WHAT THE EXERCISE ASKS: Lay out every one of the rows below as a JSON list of strings, one string per line, and omit any blank lines.

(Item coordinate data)
▬▬▬▬▬▬
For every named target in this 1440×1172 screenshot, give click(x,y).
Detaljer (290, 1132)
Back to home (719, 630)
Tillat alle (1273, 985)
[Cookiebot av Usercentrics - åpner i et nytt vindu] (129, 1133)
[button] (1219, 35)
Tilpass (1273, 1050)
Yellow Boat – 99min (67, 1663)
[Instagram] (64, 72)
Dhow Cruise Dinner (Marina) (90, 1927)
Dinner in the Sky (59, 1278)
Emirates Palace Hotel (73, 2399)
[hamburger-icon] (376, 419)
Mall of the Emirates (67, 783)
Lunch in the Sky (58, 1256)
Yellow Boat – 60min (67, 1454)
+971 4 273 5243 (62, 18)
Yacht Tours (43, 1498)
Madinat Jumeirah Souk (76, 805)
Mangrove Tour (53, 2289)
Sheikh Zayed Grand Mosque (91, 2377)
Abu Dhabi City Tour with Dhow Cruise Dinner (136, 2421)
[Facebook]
▬▬▬▬▬▬
CORRECT RESULT:
[
  "For every named target in this 1440×1172 screenshot, give click(x,y).",
  "Detaljer (290, 1132)",
  "Back to home (719, 630)",
  "Tillat alle (1273, 985)",
  "[Cookiebot av Usercentrics - åpner i et nytt vindu] (129, 1133)",
  "[button] (1219, 35)",
  "Tilpass (1273, 1050)",
  "Yellow Boat – 99min (67, 1663)",
  "[Instagram] (64, 72)",
  "Dhow Cruise Dinner (Marina) (90, 1927)",
  "Dinner in the Sky (59, 1278)",
  "Emirates Palace Hotel (73, 2399)",
  "[hamburger-icon] (376, 419)",
  "Mall of the Emirates (67, 783)",
  "Lunch in the Sky (58, 1256)",
  "Yellow Boat – 60min (67, 1454)",
  "+971 4 273 5243 (62, 18)",
  "Yacht Tours (43, 1498)",
  "Madinat Jumeirah Souk (76, 805)",
  "Mangrove Tour (53, 2289)",
  "Sheikh Zayed Grand Mosque (91, 2377)",
  "Abu Dhabi City Tour with Dhow Cruise Dinner (136, 2421)",
  "[Facebook]"
]